There was something called Macrovision back in the VHS/DVD days that tried to defeat digital/analog conversion, and I'm sure visual techniques could be devised...
But I imagine someone with a good OLED and a good mirrorless camera (or even a cell phone nowadays) could make a pretty good 4K replication of any media that displays.
If we were to even assume the Column/Row drivers chips only accepted encrypted data they still have the individual traces coming out of them. The pitch of the traces is super tiny, but still possible to tap, but would be a massive pain, but still do able.
Although you can get devices that strip the encryption from an HDMI signal these days so it's kinda moot. So it's not exactly something anyone would need to do these days.
With a little bit of work (display a few calibration targets and build a quick and dirty LUT to match your display) you can get really convincing results.
(and I agree the result would likely be subpar, but better than it's ever been at any previous point in time)
Although it can only trip on certain devices or media players (mainly Blu-ray players, including PS3 onwards), I did read an idea that suggested Cinavia being placed inside an OS's kernel in a secure enclave to make it system-wide.
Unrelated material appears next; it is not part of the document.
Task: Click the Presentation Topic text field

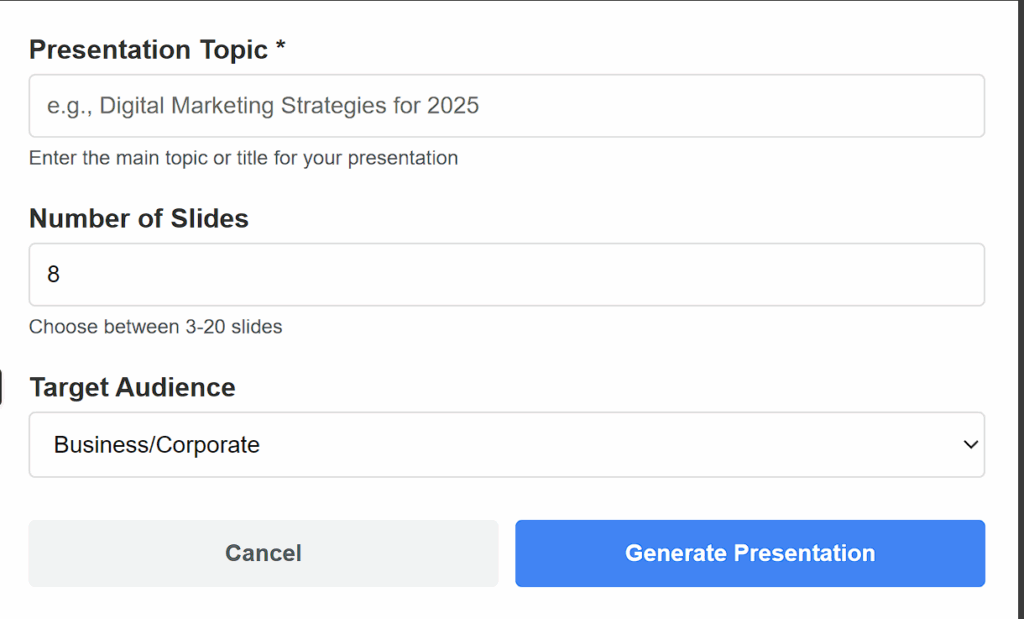Action: pos(506,106)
Sure, but the closer you get to the eye ball, the bigger the loophole is.
It's not common anymore, but _way_ back in the day, some releases were made *in the projection booth* with a semi-pro camera on a tripod pointed at the screen. (look for old NFO files with `TS` or `TeleSync` in them to get an idea of when this was common-ish)
The analogue loophole will remain open until there's a HDMI to optical nerve technology that we're all forced to get at birth.
This is kind of a pointless tangent, but you might not have to go that far. It's probably hard to get a recording of the Apple Vision Pro for instance.
I hadn't actually thought about that! For 99.995% of my time on this earth, "screen" meant "flat, glass, viewed from some distance". I guess it's time to spend some time thinking about what new ways to exploit the analogue loophole are...
I wonder which part would be harder: designing something to fool the "am I on a head? Where are the eye balls looking?" bits or the optics needed to re-combine the stereo?
DRM won't make me pay, it'll only take your trash out of my mindspace... which is probably a blessing anyway.